Dataset entries
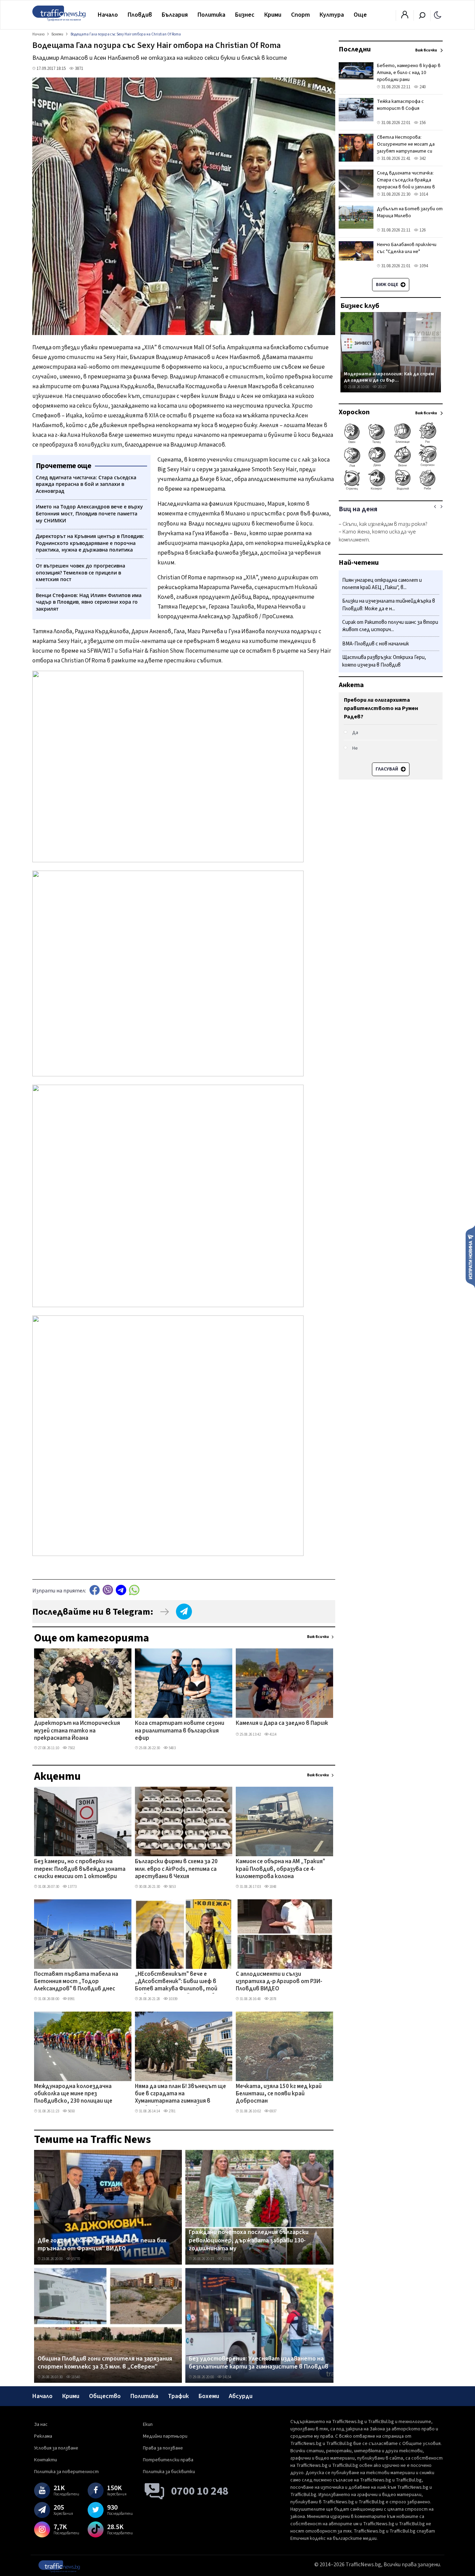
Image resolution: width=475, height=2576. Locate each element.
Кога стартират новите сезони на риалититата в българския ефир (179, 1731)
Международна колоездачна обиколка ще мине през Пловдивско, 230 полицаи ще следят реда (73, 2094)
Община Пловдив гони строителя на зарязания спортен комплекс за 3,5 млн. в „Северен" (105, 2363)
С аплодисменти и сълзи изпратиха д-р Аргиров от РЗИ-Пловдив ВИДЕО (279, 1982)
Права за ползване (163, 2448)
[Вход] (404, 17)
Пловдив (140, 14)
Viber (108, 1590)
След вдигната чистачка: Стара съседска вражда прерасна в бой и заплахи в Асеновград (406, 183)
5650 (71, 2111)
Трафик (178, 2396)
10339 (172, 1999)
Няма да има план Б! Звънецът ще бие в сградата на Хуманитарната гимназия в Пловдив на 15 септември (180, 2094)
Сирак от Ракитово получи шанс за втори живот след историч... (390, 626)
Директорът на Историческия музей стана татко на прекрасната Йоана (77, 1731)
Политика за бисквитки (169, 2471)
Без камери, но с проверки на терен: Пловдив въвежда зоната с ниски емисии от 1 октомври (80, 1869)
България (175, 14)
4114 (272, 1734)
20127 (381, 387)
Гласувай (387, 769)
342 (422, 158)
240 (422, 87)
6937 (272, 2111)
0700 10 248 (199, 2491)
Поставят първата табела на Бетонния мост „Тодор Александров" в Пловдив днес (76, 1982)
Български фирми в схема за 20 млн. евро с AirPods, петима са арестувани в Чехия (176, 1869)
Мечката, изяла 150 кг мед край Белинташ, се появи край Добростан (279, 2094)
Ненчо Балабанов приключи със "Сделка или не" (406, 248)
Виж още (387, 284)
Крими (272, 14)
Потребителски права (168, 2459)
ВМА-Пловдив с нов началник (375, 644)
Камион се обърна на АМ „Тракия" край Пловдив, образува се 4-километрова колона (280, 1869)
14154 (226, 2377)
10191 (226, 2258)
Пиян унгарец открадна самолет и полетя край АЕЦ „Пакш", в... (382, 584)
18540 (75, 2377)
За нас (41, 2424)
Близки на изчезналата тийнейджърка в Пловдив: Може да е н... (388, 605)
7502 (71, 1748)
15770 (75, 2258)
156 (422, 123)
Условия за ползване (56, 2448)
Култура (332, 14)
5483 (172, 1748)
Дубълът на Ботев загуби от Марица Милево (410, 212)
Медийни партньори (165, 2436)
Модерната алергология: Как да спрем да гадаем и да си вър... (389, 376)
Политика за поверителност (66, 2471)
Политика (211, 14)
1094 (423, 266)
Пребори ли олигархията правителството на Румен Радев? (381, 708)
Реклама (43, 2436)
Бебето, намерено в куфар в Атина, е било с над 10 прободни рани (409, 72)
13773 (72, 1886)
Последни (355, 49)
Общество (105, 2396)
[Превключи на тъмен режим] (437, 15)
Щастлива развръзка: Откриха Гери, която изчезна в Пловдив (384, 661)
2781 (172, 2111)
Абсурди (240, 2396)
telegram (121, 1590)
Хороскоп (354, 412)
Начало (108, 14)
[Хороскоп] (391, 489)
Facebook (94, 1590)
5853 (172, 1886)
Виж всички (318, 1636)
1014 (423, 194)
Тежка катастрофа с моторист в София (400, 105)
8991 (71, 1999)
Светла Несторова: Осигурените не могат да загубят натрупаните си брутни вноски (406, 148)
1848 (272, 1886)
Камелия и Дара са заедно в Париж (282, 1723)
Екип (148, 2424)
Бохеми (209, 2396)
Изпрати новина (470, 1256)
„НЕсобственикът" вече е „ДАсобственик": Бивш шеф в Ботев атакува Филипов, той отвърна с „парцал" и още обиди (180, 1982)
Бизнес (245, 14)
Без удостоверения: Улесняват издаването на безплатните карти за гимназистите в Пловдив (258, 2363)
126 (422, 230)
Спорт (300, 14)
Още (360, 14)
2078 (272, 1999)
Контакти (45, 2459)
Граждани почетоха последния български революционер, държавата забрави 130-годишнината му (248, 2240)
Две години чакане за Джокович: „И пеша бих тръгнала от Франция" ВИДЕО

## Task
Every line in the entries above that has the word "Политика" should be identified and copied.

## Answer for the task
Политика за бисквитки (169, 2471)
Политика за поверителност (66, 2471)
Политика (211, 14)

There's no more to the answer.